To be sure, there are some subfields of mathematics that are highly technical, and you're unlikely to be able to contribute something new to them unless you've studied a lot of background material. However, there are also areas of mathematics that don't require that much background knowledge. For example, Aubrey de Grey recently made spectacular progress on a longstanding open problem in combinatorics, and almost no background knowledge was needed for that problem. Even in supposedly highly technical areas of mathematics, people sometimes come up with breakthroughs that employ very little advanced machinery.

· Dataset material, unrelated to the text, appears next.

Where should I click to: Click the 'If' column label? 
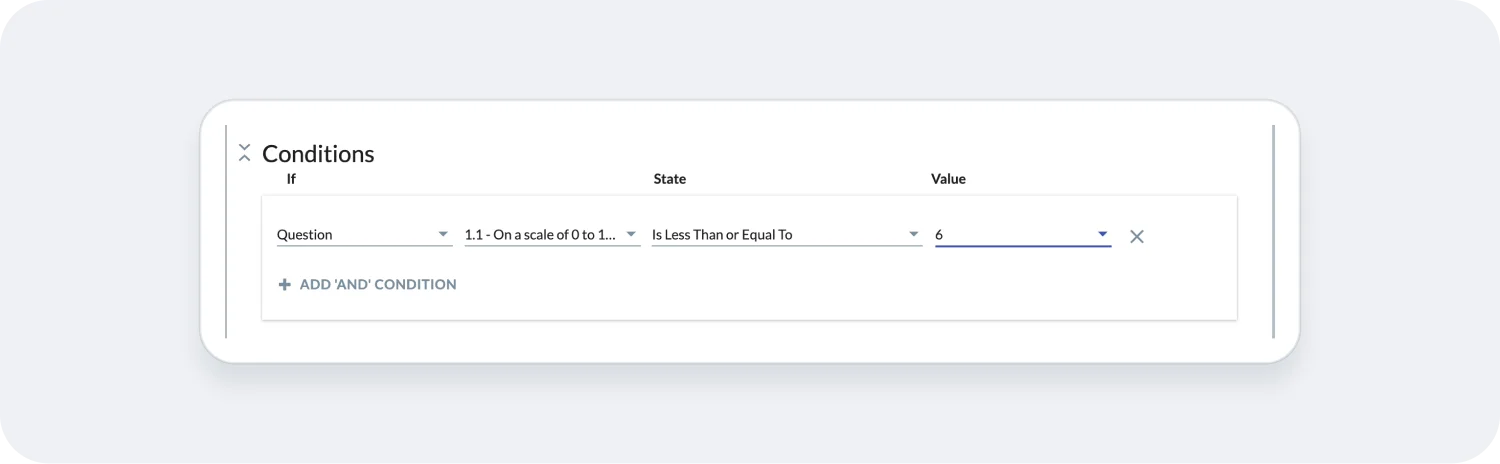pyautogui.click(x=291, y=179)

As others have mentioned, more crucial than "knowing everything" are (1) finding a good problem to work on, and (2) having problem-solving ability. If you have both of these, then you can typically learn what you need as you go along. When you're at an early stage in your career, finding a good problem generally requires an advisor, unless you have the rare ability to smell out good problems yourself just by reading the literature and listening to talks. Problem-solving ability is probably innate to some extent, but a lot of it comes down to experience and persistence. Of course you will be a more powerful problem solver if you have a lot of tools in your toolbox, but generally speaking, you get better at solving problems by spending your time directly attempting to solve problems, and only reading the 500-page books when it becomes clear that they are needed to solve the problem you have in mind.

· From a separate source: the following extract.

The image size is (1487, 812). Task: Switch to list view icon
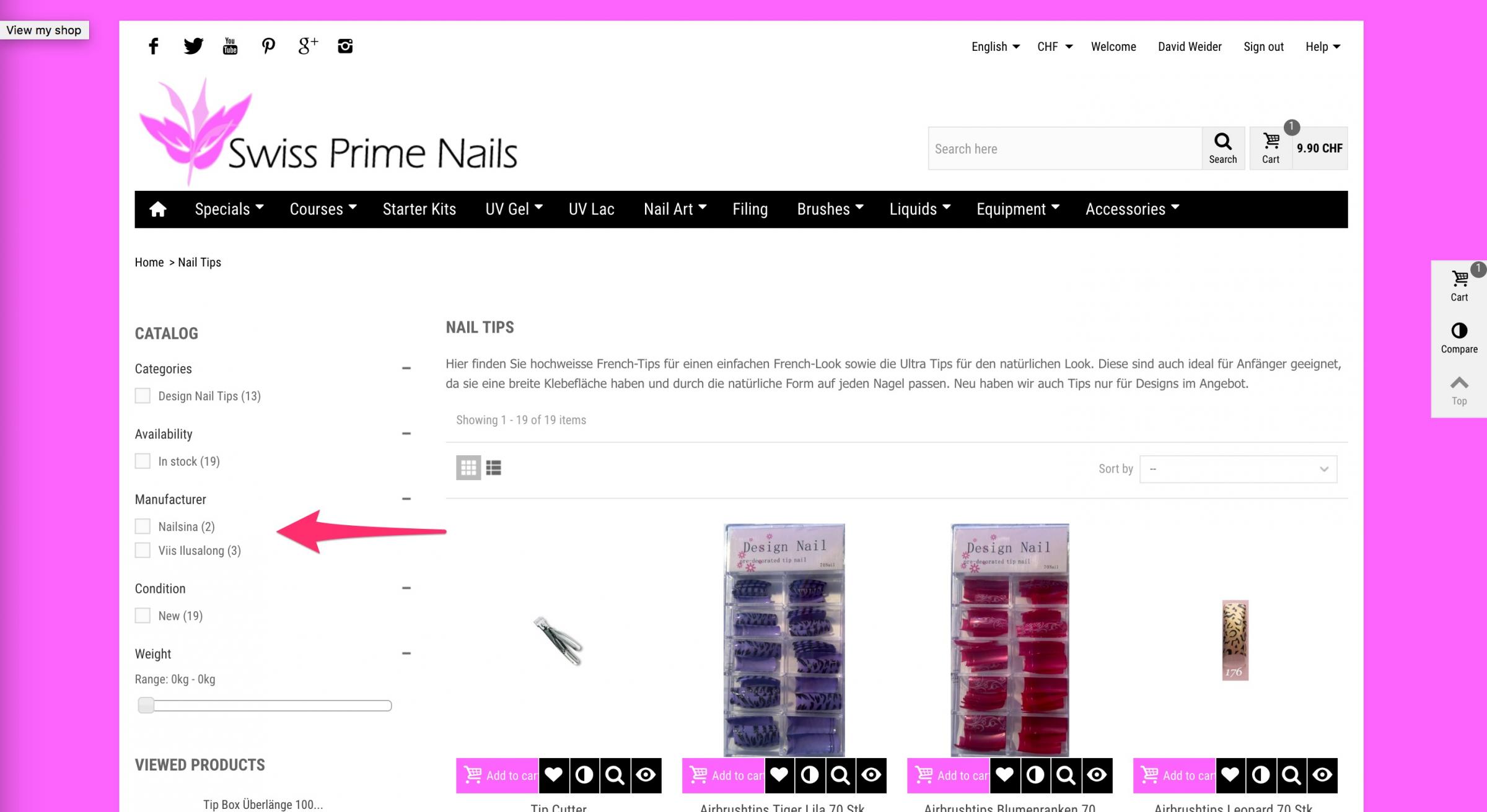pyautogui.click(x=494, y=468)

Mathematics is not learned by reading books. One becomes a research mathematician by solving problems. Most people need an adviser to recommend a good problem. Then you start thinking and reading what is relevant to your specific problem. General education by reading books with hundreds of pages can be done as a parallel process, but the main emphasis should be on a specific problem. It is a duty of the adviser to find a problem which does not require too much reading.
There are many examples that demonstrate these principles. Many good mathematicians obtained their first original results before the age of 18 or even much earlier, at the time when they learned very little.

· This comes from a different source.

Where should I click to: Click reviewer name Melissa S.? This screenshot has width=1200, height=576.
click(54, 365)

Myself, I published my first paper at the age of 18, when I was a second year undergraduate student. I did not know much of mathematics at that time. I do not say that this paper is among my best, and at present I would not publish such a result, but this is irrelevant. The main point I am trying to make is that one has to solve problems, not to read books. It is not necessary that problems you solve in the beginning are new/publishable. But eventually you will obtain new results. Finding a good adviser is a crucial matter, for most people.
As a partial answer, learn to trust peer review. When you are starting out in graduate-level mathematics you focus on proofs and seldom go beyond statements which can be exhaustively reduced to basic axioms. In some ways that is the ideal of mathematics. But, when you get to the research frontier, you might discover that you need to use a statement which is contained in paper A, which at a crucial step in its proof invokes a result from paper B, which in turn invokes papers C, D and E, ... It could perhaps take months of work to see how that single statement ultimately follows from what you currently know. If you plunged down every such rabbit hole you encountered, it is unlikely that you would ever make progress. Exhaustive background knowledge is not a prerequisite for the creation of new knowledge. You can explore what follows from what is currently known, without first reducing what is currently known to first principles.